My father died this week, three days before Christmas. They found his overturned car at the bottom of an embankment near a quarry off Lone Mountain Road just outside of Las Vegas. He had been missing for three days after he had gone out for errands and never came back. This had happened once before when he ended up in a state park close to the Utah border. He had diabetes and the onset of Alzheimer’s. He would go out driving and get confused. He was 81.
The news report on a local Las Vegas affiliate had it right. They said that if there were one thing that characterized the life of Arthur Anthony Brancatelli, it was “wheels.” He was a retired New York City firefighter who drove fire engines and worked two jobs most of his life, the second being as a cabdriver. He owned his own medallion and spent his off duty hours driving the iconic, yellow Checker around Staten Island. Later, in retirement, he drove tour buses and motor coaches. I remember him telling me about the time he drove the Ursinus College women’s field hockey team to a game. He had driven to Ursinus College often years before when I attended it as an undergraduate.
But there is another side to wheels. Firefighting is one of the most dangerous jobs you can have, and, although he never felt as if his life were in danger, we were all well aware of the risks. Driving buses had its dark side, too, which became evident the rainy night a teenager ran a stop sign at an intersection and broadsided my father’s bus. The boy had a date with him and both had been drinking. The boy died. That incident affected my father more than any of us expected.
Dad was a Korean War veteran, having served in the Air Force. Being in the military had its advantages. He was able to get the dental work he needed, learned radio communications, and was in the best physical condition of his life. Of course, he was also part of a generation that never talked about the war. In fact, he didn’t talk much about anything. He dealt with what was in front of him, had a very practical approach to life, and wanted to be left alone just as he left others alone.
I learned two things from my father; that is, I tried to learn. It’s not his fault that I never quite got them. It’s just that I got in the way of my own learning, which is something I try to keep in mind as a teacher. He tried to teach me about boundaries and money, not by explanation but by example. The funny thing is that, if he were here right now, he would probably turn around and say, “What the hell are you talking about?”
Here’s what I’m talking about. We played catch in the yard, argued politics, and competed for my mother’s attention, but he never forgot that he was my father and I was his son. We were never friends the way young fathers are today. Dad kept a boundary between us not intentionally but because that was what fathers did. They provided and protected, not unlike a domestic police unit. You don’t process feelings with a domestic police unit. I did not appreciate it then, but I do now.
I am a father and grandfather and understand the importance of boundaries for everyone’s sake. Most people today get boundaries backward. They think they exist to keep them fenced in, but they are actually there to give them room and space to grow.
Money? I wish I could say I learned that lesson, but it’s a work in progress.
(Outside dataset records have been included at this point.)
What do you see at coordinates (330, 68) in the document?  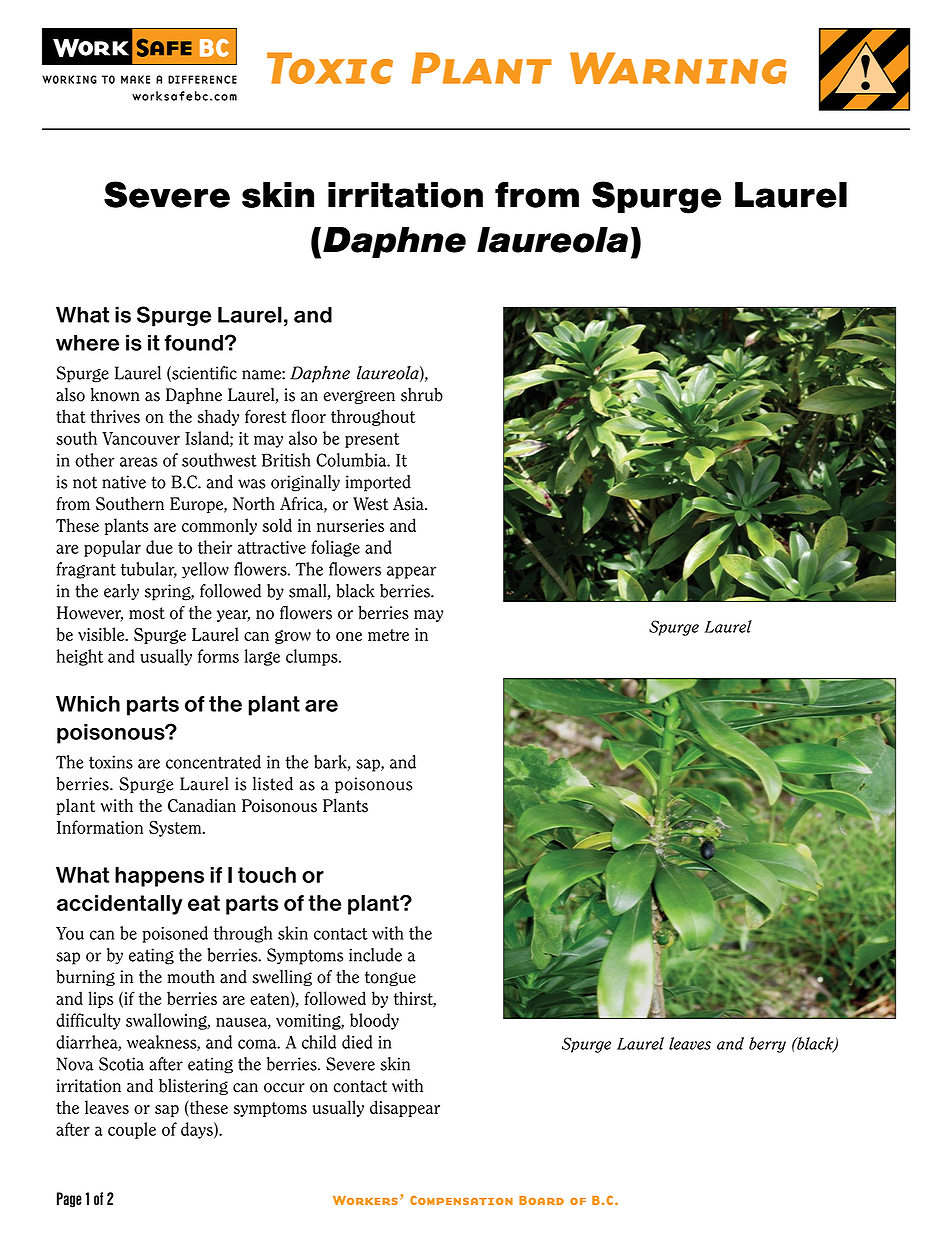 I see `Toxic` at bounding box center [330, 68].
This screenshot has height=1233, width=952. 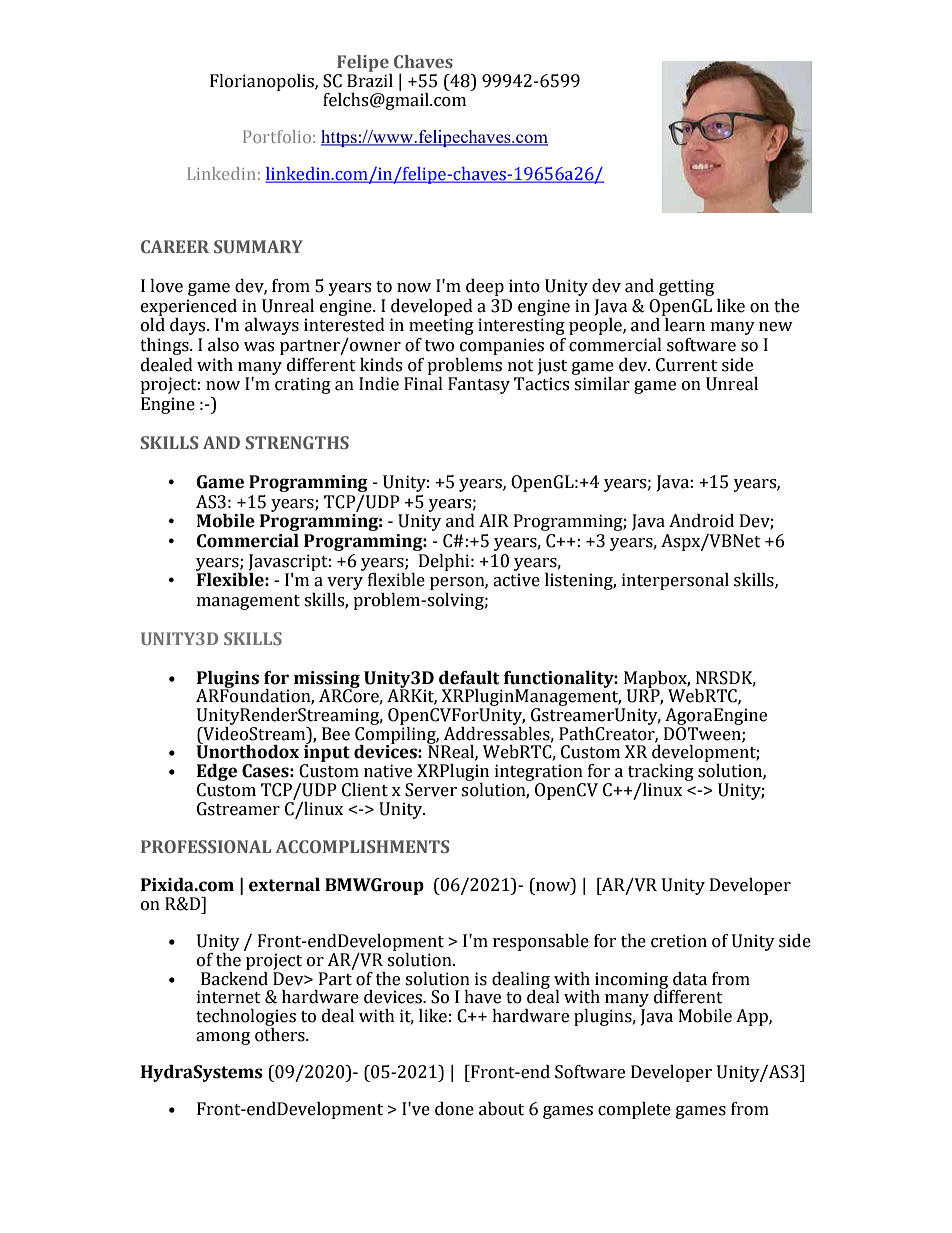 What do you see at coordinates (206, 846) in the screenshot?
I see `PROFESSIONAL` at bounding box center [206, 846].
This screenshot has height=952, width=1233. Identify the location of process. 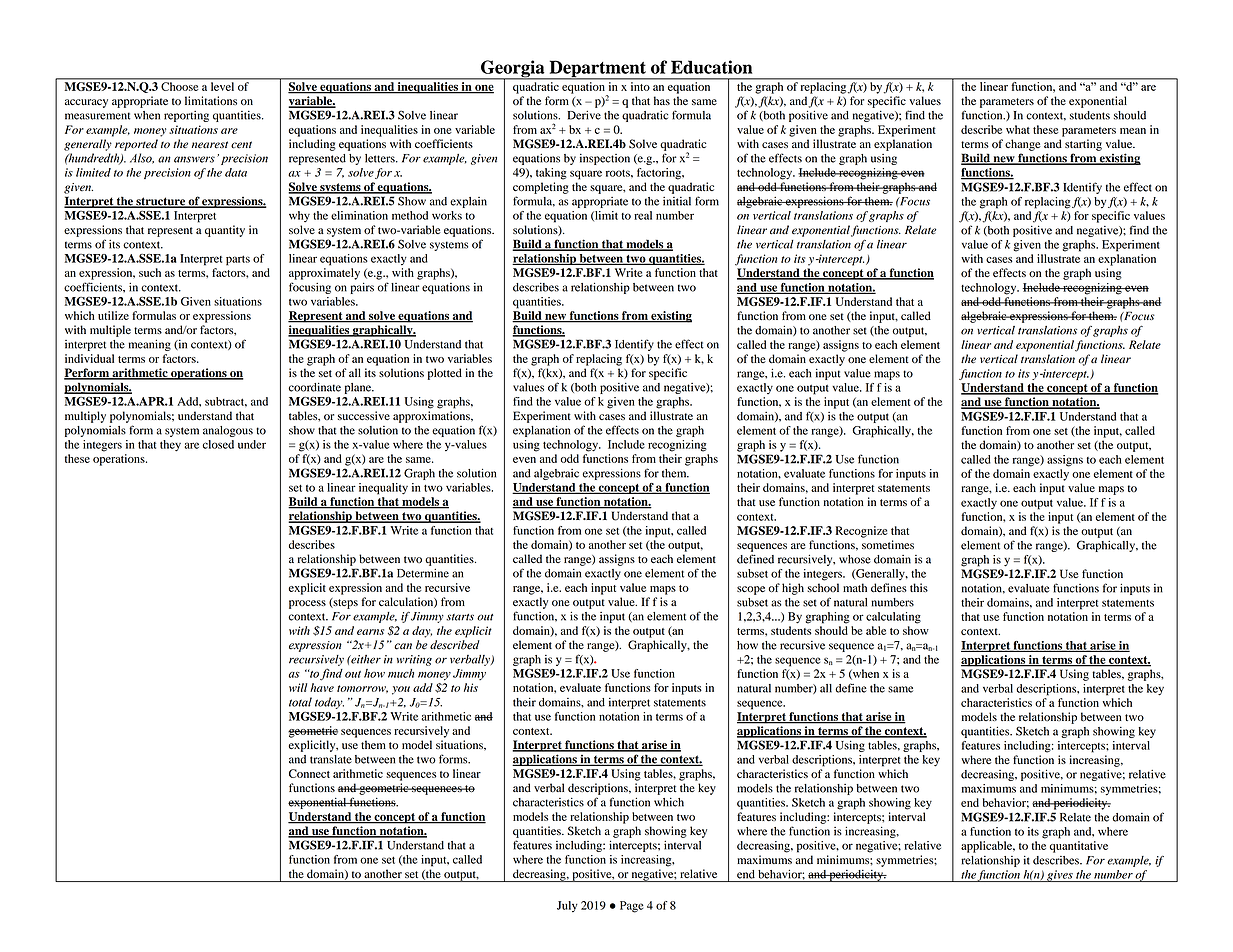
(307, 604).
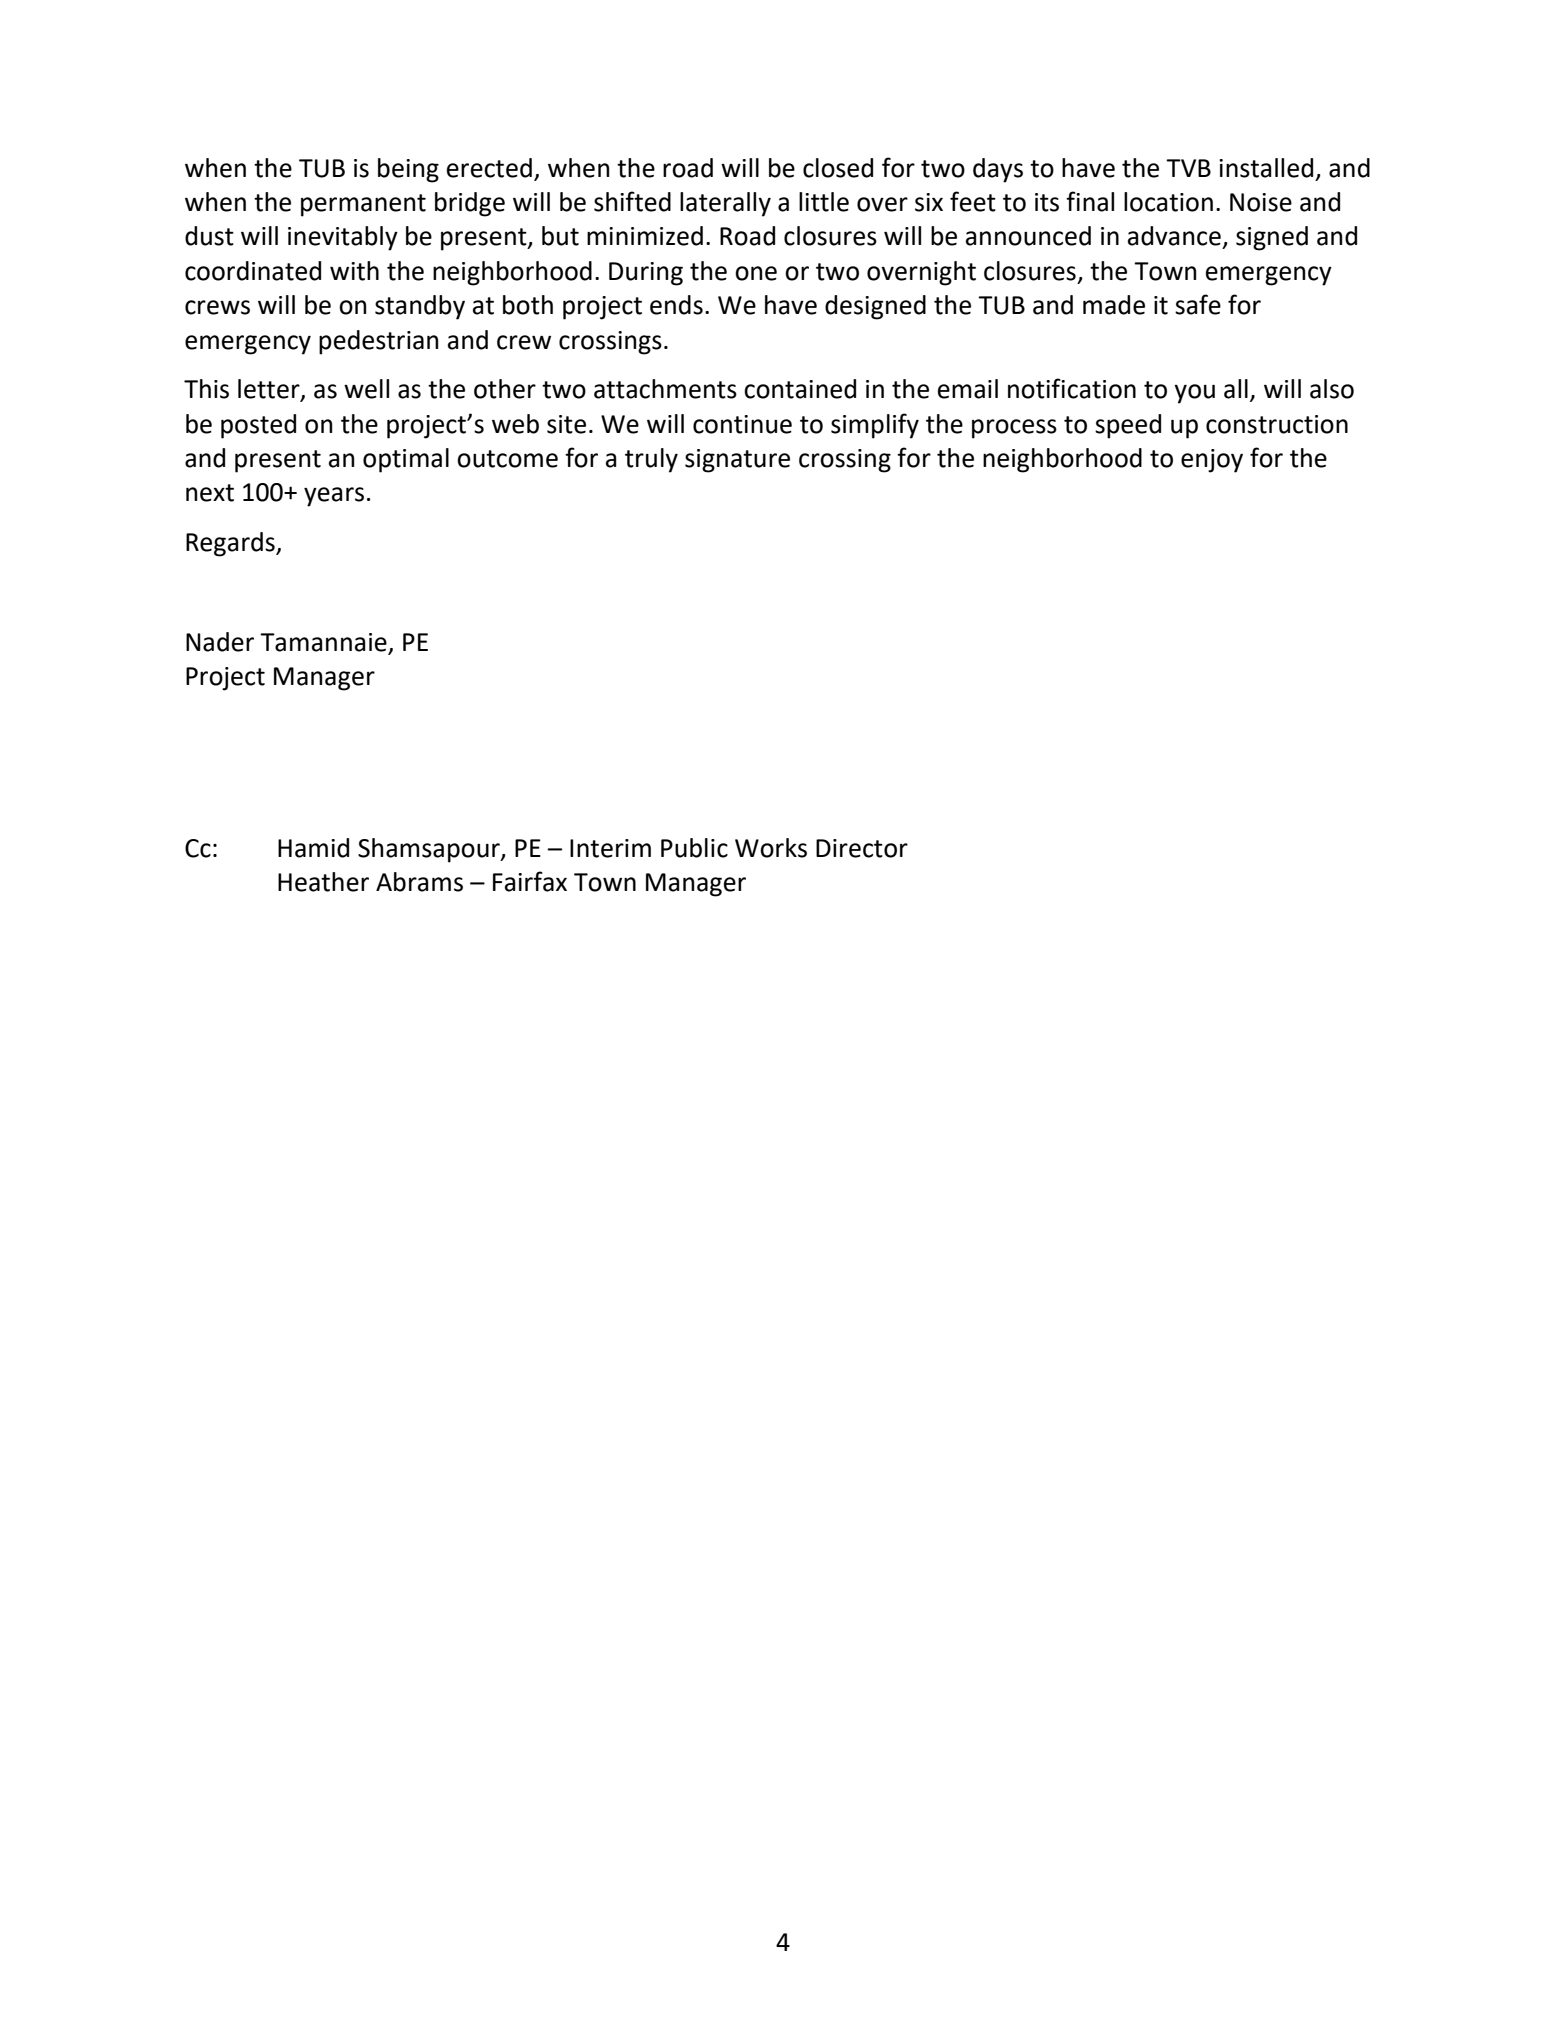  Describe the element at coordinates (1198, 304) in the page. I see `safe` at that location.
I know the value of a dollar, but making them on an economy of scale is another matter entirely. I remember the time I argued with my father and stormed out of the house. I tore a ten-dollar bill into pieces and threw the pieces into the garbage. It was all very dramatic. That’s what I thought of money. I was twenty-two and contemptuous of many things.
It’s tough, this thing between fathers and sons. Being a man, especially a father, is a delicate balancing act between standing tall and bending down to pick others up, sometimes to pick yourself up. You have to get the balance just right. Too much standing tall and you end up with sons who look for love in all the wrong places, as the Johnny Lee song goes. Too much bending down and you get a bad back, eventually losing your backbone, which is even worse.
It’s not just a question of expectations or what one generation is able to offer the other. It’s about defining who and what you are as a man. That’s not something that can be done at arm’s length but up close and personal. It takes courage, which, now that I think of it, is the third lesson I learned from my father.
It’s probably the most important lesson of all.